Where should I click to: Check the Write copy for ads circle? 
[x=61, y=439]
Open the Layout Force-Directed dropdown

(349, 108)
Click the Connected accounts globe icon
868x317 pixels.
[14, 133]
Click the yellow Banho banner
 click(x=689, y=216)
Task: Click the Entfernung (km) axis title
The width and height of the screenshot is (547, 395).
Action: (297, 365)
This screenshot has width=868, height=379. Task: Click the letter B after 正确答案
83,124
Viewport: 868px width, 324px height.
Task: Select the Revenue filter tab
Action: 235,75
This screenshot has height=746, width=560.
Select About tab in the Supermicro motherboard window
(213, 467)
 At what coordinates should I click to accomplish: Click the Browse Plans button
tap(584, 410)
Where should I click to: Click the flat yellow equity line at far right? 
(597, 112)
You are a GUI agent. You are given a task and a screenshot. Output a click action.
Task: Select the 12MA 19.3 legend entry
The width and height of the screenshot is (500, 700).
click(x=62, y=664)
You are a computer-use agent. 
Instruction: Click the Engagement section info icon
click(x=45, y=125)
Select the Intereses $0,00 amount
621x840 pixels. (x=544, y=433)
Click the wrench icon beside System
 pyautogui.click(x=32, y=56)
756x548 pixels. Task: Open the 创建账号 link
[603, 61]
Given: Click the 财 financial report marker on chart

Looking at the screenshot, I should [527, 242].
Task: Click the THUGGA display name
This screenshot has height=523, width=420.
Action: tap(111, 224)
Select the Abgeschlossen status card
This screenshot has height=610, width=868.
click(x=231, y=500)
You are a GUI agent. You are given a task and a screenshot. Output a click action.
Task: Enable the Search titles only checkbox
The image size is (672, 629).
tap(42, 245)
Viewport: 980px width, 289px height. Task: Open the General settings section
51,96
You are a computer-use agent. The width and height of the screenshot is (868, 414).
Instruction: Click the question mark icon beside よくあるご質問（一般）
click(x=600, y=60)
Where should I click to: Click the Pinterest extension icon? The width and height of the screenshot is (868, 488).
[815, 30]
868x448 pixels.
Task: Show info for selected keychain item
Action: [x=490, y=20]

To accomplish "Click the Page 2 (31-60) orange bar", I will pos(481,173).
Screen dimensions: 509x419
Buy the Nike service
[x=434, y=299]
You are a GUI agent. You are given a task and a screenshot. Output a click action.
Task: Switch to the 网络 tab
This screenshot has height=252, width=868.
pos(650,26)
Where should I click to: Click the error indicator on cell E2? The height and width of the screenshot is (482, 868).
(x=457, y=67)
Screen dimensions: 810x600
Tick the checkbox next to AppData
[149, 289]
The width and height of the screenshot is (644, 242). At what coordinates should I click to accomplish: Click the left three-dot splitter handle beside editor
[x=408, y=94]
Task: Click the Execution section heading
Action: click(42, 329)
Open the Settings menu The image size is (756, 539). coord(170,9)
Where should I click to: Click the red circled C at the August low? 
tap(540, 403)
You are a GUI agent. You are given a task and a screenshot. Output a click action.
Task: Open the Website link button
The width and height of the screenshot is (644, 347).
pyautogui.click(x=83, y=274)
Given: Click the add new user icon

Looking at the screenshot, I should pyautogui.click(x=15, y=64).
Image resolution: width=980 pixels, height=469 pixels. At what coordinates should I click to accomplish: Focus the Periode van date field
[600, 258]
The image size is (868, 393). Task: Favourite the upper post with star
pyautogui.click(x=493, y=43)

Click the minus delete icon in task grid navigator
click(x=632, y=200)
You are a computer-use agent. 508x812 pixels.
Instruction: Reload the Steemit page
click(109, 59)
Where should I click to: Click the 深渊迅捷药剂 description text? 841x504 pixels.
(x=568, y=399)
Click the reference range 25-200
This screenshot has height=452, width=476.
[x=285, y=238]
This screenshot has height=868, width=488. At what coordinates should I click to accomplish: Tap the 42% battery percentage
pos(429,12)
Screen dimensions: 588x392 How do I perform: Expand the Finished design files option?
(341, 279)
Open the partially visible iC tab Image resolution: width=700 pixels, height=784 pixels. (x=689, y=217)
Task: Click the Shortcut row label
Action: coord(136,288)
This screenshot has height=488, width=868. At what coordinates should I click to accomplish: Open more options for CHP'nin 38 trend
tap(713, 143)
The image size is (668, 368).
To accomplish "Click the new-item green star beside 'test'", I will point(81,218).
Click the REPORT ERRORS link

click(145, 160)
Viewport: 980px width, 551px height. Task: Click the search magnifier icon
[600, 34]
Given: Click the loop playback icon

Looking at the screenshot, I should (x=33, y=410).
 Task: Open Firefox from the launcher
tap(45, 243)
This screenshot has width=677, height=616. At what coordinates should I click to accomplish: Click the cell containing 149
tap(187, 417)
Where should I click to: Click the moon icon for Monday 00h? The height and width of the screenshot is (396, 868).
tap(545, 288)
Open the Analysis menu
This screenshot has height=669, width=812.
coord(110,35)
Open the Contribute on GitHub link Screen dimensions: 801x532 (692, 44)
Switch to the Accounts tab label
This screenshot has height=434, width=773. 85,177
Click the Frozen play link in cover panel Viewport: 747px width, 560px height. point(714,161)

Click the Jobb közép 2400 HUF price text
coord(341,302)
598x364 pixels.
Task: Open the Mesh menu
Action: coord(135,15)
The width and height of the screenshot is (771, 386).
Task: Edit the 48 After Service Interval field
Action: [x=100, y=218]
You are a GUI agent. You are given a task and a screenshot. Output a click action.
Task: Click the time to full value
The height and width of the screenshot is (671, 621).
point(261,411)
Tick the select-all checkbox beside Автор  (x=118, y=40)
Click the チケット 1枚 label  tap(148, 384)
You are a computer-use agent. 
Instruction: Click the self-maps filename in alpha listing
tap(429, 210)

● **WHAT THIS TASK INVOLVES**
A single figure is required: the number of lines in the entries that hold the string "computer".

● **ANSWER TO THIS EXERCISE**
4